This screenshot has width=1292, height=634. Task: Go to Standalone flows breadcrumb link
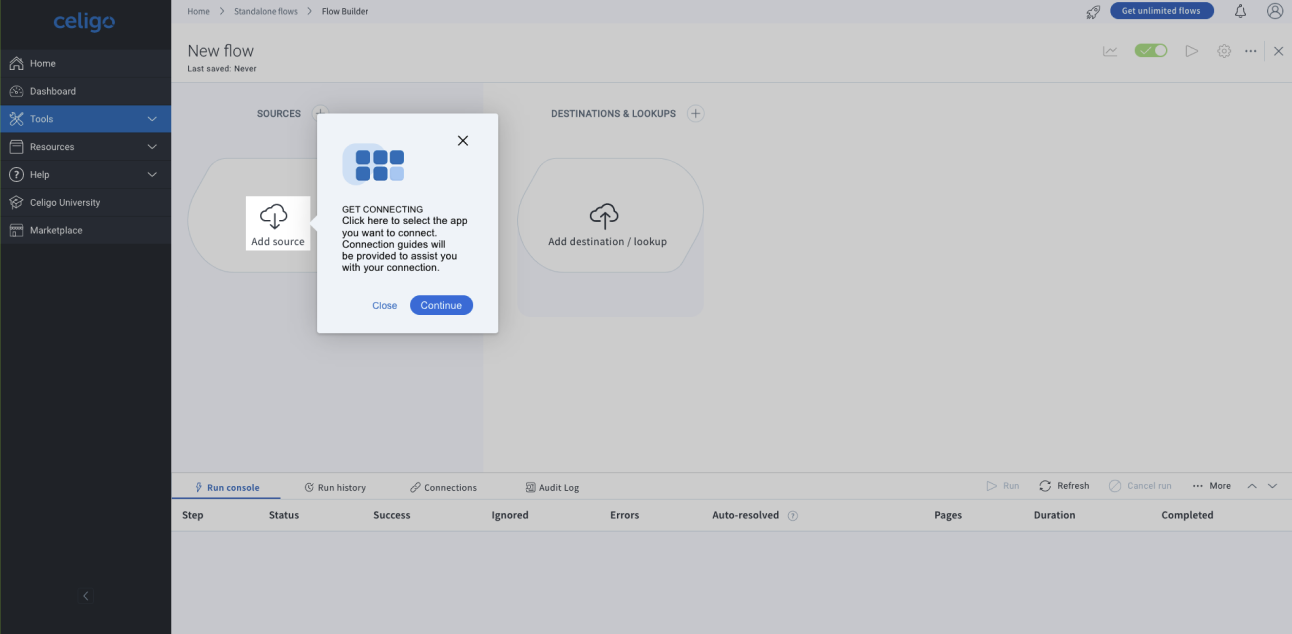265,11
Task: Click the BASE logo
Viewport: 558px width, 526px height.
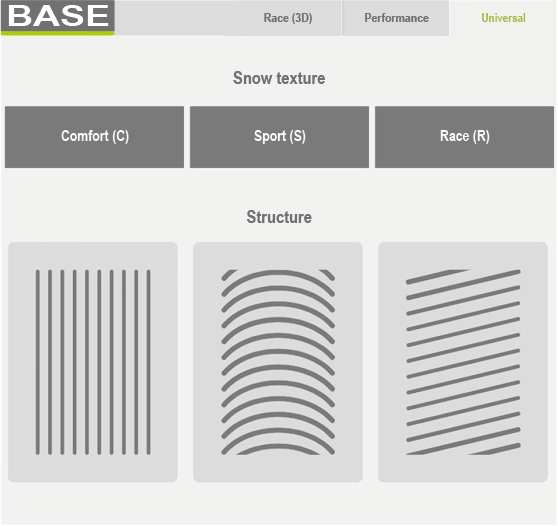Action: point(58,17)
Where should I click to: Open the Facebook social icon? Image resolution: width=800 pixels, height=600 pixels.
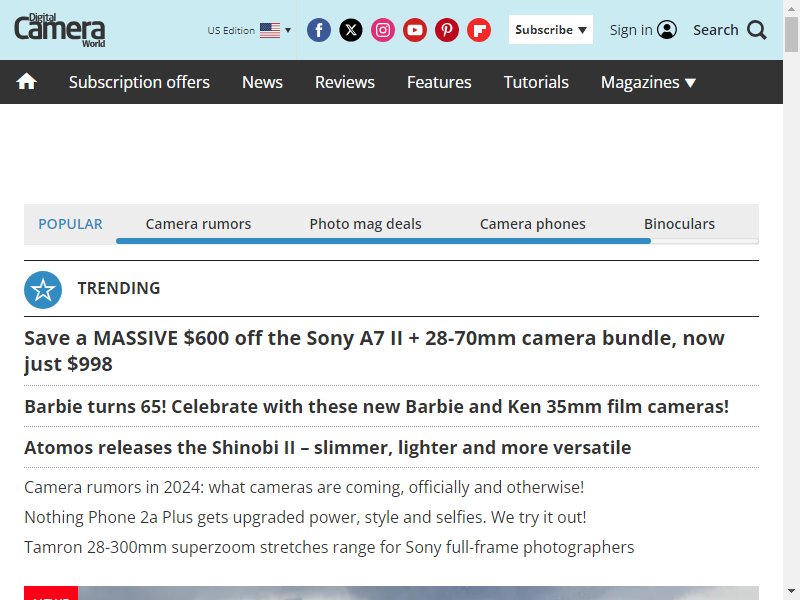(x=319, y=30)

+===+

● TASK ITEM
Find the line that contains "Viewport: 558px width, 526px height.", then write out that line and each one after it, exactly and with nothing else, through the end of the entries above, without the pictures.

● OUTPUT OF THE EXERCISE
Viewport: 558px width, 526px height.
Action: point(58,17)
Where should I click to: Open the Facebook social icon? Image resolution: width=800 pixels, height=600 pixels.
(x=319, y=30)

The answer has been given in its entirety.